There are 3 best solutions below

2
On

If $A=B^T$, then $B=A^T$. It is simply a consequence of the fact that ${\left(A^T\right)}^T=A$.

2
On

They can both be true because the $f's$ and corresponding Jacobians are different. Nonlinear least squares has its own notation and conventions for what the Jacobian is (is applied to, namely to residual functions which are squared and summed and multiplied by 1/2).

I am looking at the 2nd edition of Nocedal and Wright, whereas you must apparently be looking at the 1st edition. Perhaps there is a typo in that ediition uding f where there should have been an r (see next paragraph).

In the Nocedal and Wright extract pertaining to a nonlinear least squares problem, f = 1/2 of sum squared residuals = $\frac{1}{2}\Sigma_{i=1}^nr_i^2$, where $r_i$ are the individual residual functions. The Jacobian J, in this nonlinear least squares context, is the matrix of partial derivatives of $r_i$ with respect to variable $x_j$, o.e., the ith row of $J$ is the transpose of the gradient of $r_i$. Then it works out that gradient of f = $J^Tr$, where $r = $ column vector of $r_i's$ So this is true under these definitions and conventions, which differ from life outside nonlinear least squares.

0
On

First, let's clarify the notation first.
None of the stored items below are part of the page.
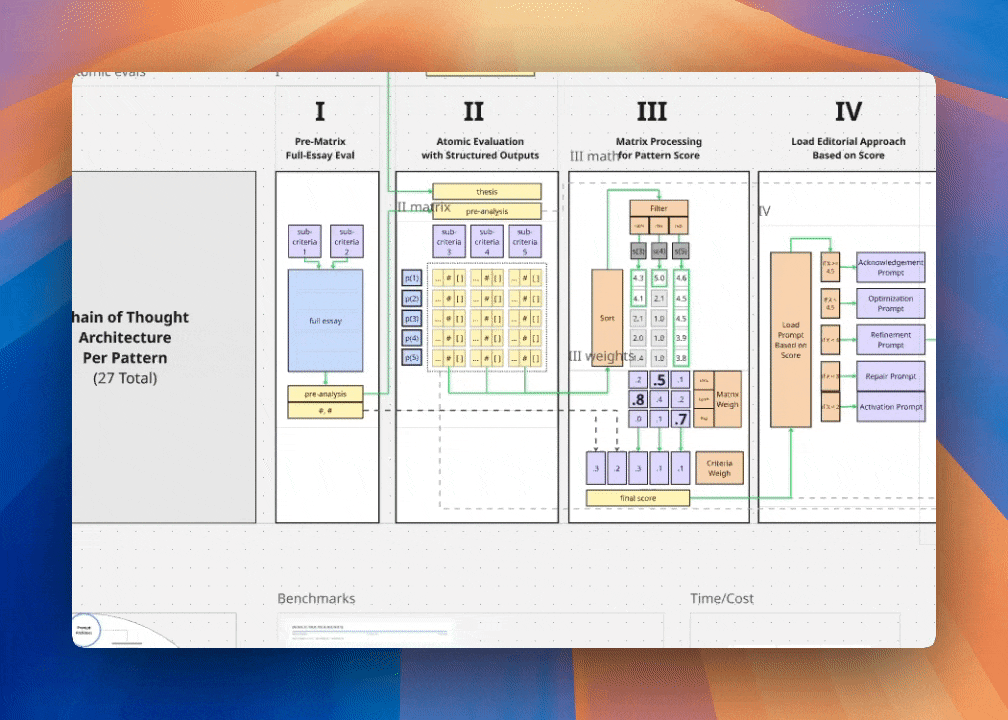Click the Time/Cost frame label

pos(722,599)
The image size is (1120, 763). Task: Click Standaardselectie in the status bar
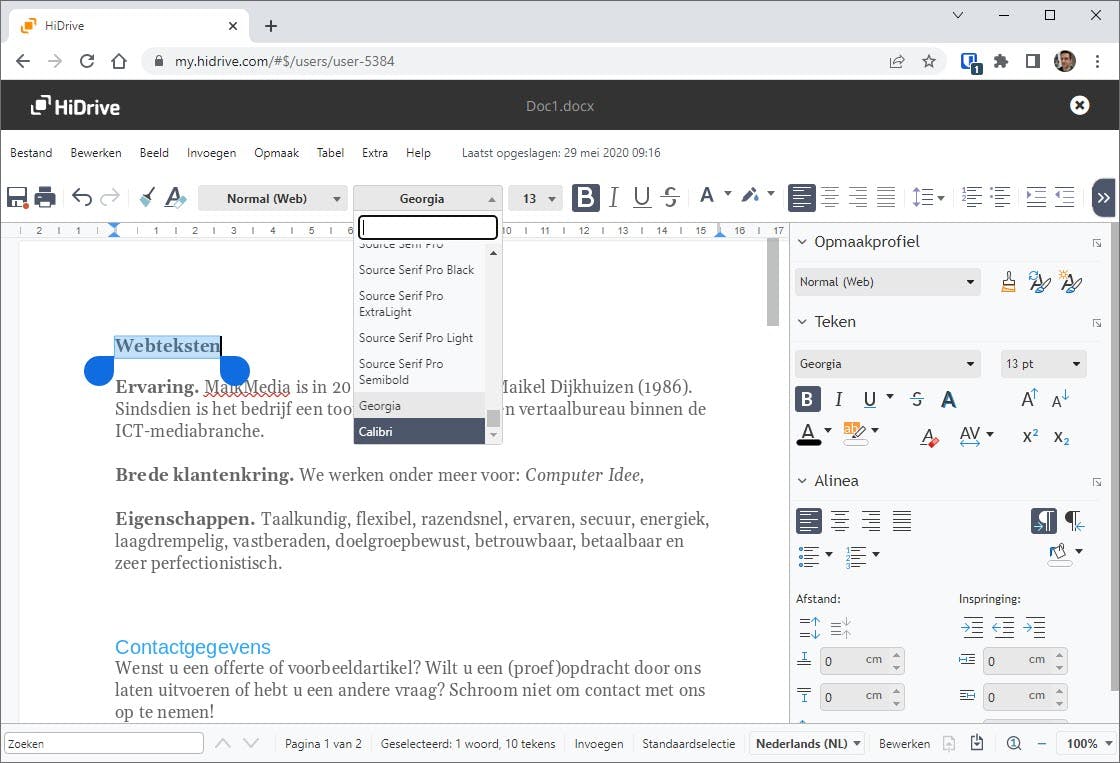click(687, 743)
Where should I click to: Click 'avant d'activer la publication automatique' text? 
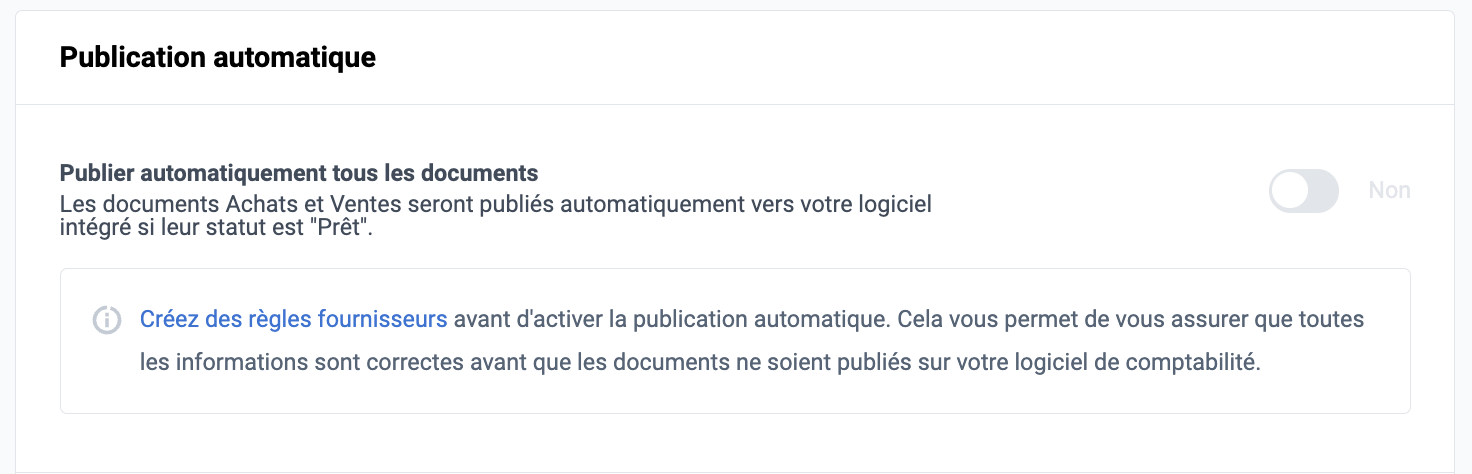click(671, 320)
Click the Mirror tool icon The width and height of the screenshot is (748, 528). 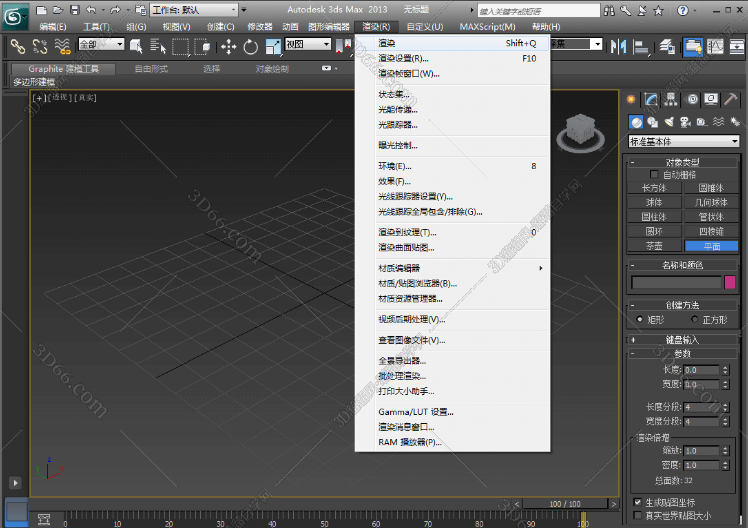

To be precise, the notation for Jacobian of $f$ is $J_f$, and the notation for the gradient is $\nabla f^T$.

Then, regarding $f=(f_1,\dots,f_m)=f(x)=(f_1(x), \dots, f_m(x))$ as a $m$-dimensional coloum vector, $$ J_f = \begin{bmatrix} \nabla f_1^T \\ \cdots \\ \nabla f_m^T \end{bmatrix} $$ where each $\nabla f_i$ is a column vector that consist of partial derivatives in the conventional way.

On the other hand, to consistently interpret $\nabla f^T$, first regard $f^T$ as a row vector $f^T = [f_1, \dots, f_m]$. Then, $$ \nabla f^T = [\nabla f_1, \dots, \nabla f_m]. $$ What we really have is $J_f^T = \nabla f^T$ and $J_f = (\nabla f^T)^T$.

$\nabla f$ cannot be defeind in a consistent way onece we regard $f$ as a column vector and $\nabla$ as an operation applied to a scalr function to produce a column vector.